**Directions for this task**
Reproduce the records word for word, starting at the line that contains "At what coordinates" and continuing through the end of the records, including both ends. Leave the pictures out.

**Material provided**
* * * * * * *
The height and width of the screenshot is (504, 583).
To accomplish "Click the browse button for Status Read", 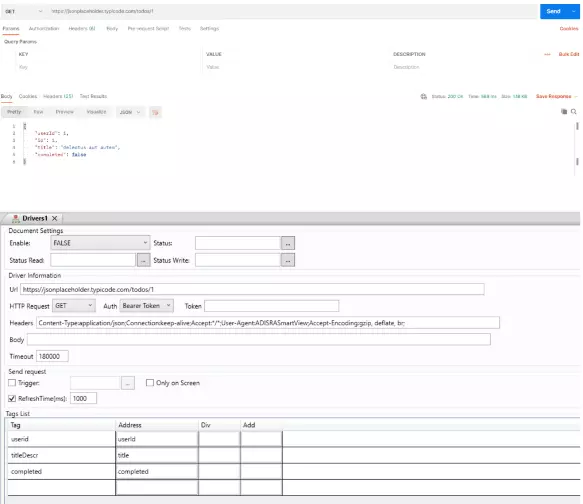I will 144,260.
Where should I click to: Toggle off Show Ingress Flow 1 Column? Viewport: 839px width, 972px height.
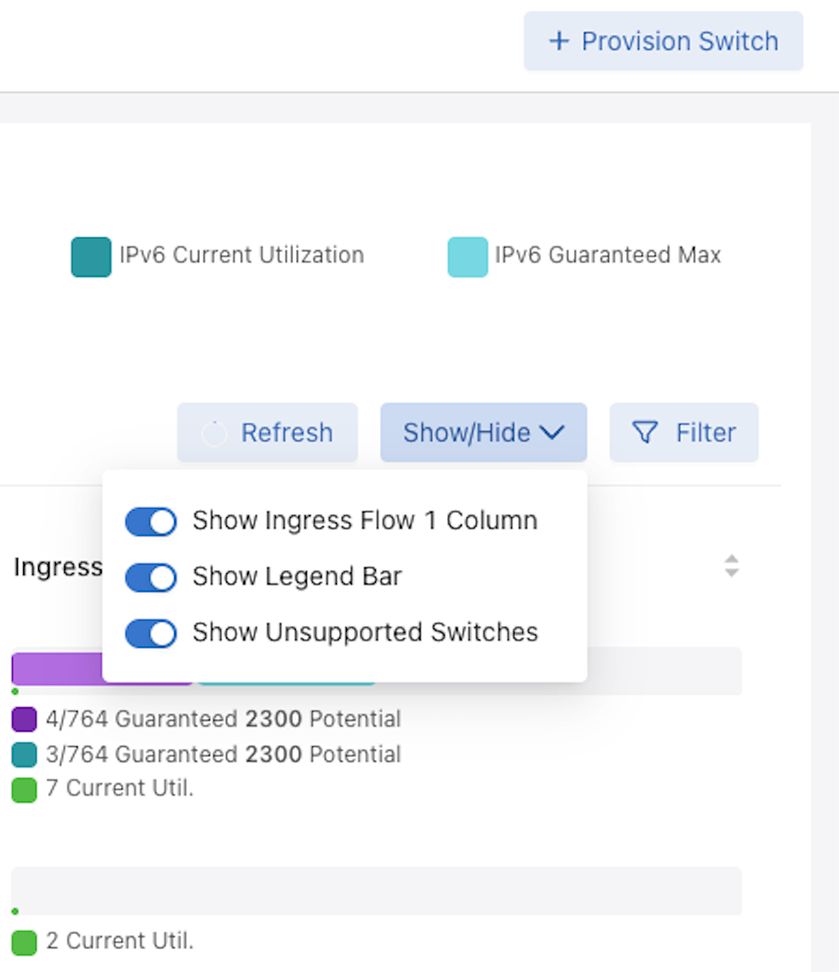[151, 521]
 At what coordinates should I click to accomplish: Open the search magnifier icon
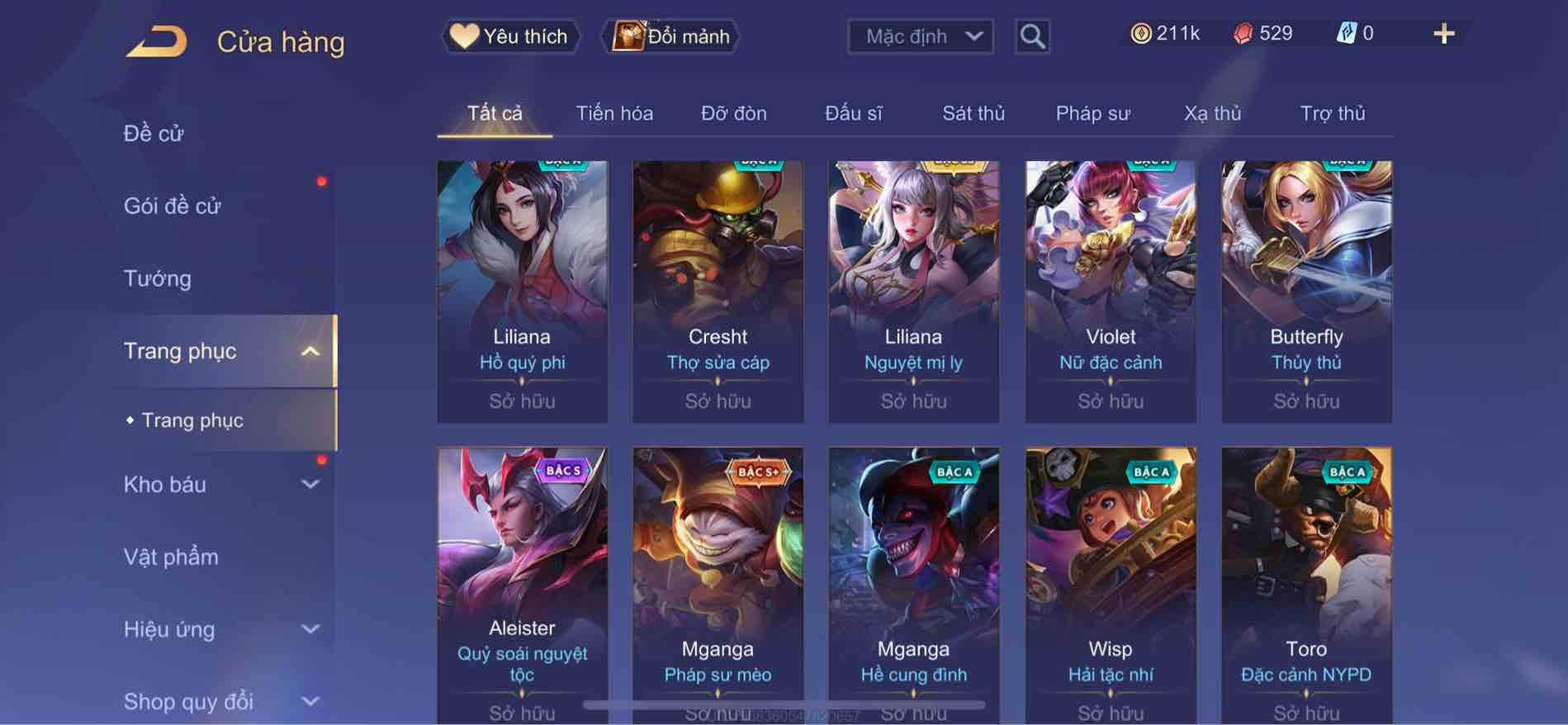pyautogui.click(x=1032, y=36)
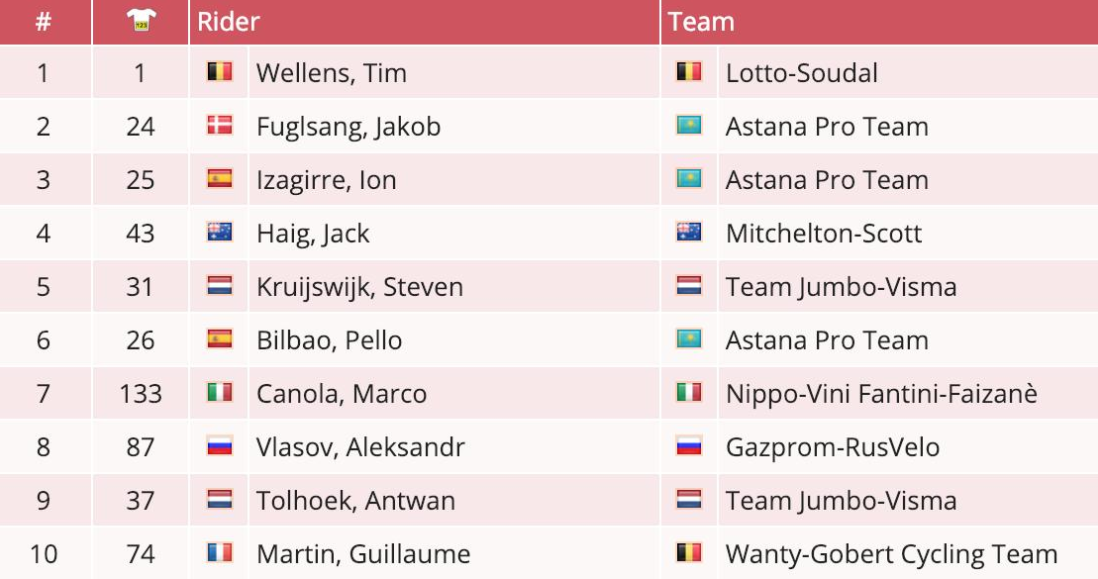Click the jersey bib number column icon
Viewport: 1098px width, 579px height.
point(141,21)
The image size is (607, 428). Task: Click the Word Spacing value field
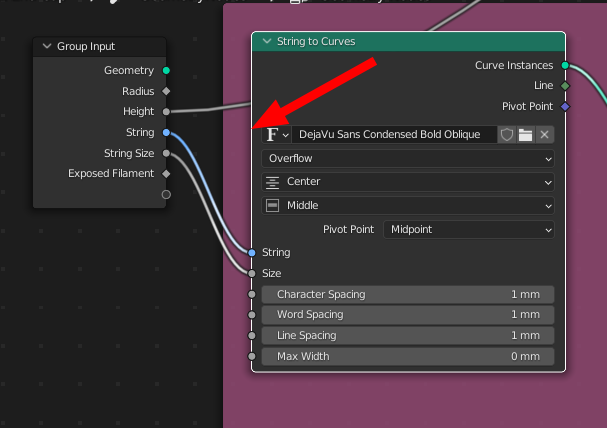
* * * * * * *
**Exercise output**
 At what coordinates should I click to accomplish: Open the search magnifier icon
pyautogui.click(x=1032, y=36)
Click the jersey bib number column icon
Viewport: 1098px width, 579px height.
point(141,21)
The image size is (607, 428). Task: Click the Word Spacing value field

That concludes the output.